Au bout d’un moment, il perçut des voix sonores dans la cage d’escalier qui débouchait dans le hall. Il y avait dans le ton de ces voix quelque chose qui le glaça. Il essaya bien de se traiter d’idiot et de rallumer les lumières, mais il n’en continua pas moins à les entendre. Puis il y eut quelque chose comme un cri subitement interrompu. Il se secoua et dégaina son arme en regrettant de ne rien avoir sur lui de plus efficace que ce petit revolver d’ordonnance. Il se dirigea ensuite vers la porte. Les voix rendaient un son étrange ; certaines frôlaient l’exclamation tandis que d’autres essayaient manifestement de se contenir. Il entrouvrit la porte, puis franchit le seuil ; son aide de camp se trouvait devant la porte du fond, qui donnait sur les escaliers, et regardait vers le bas.

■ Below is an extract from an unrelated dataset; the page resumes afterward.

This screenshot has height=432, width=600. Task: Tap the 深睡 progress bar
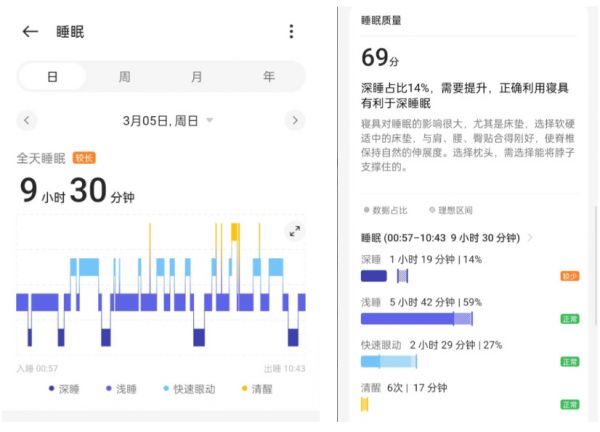pyautogui.click(x=374, y=276)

Il rengaina son arme, alla rejoindre l’aide de camp et suivit son regard. Dirigeant le sien vers le fond du hall, il vit Livuéta qui tournait vers lui des yeux écarquillés ; il y avait encore là quelques soldats, un officier. Tous faisaient cercle autour d’une petite chaise en bois blanc. Il fronça les sourcils ; Livuéta avait l’air bouleversée. Il descendit rapidement les marches. Soudain, Livuéta bondit à sa rencontre, sa jupe virevoltant autour de ses chevilles. Elle le heurta violemment et lui posa les deux mains sur la poitrine. Il fit un pas en arrière, chancelant, abasourdi.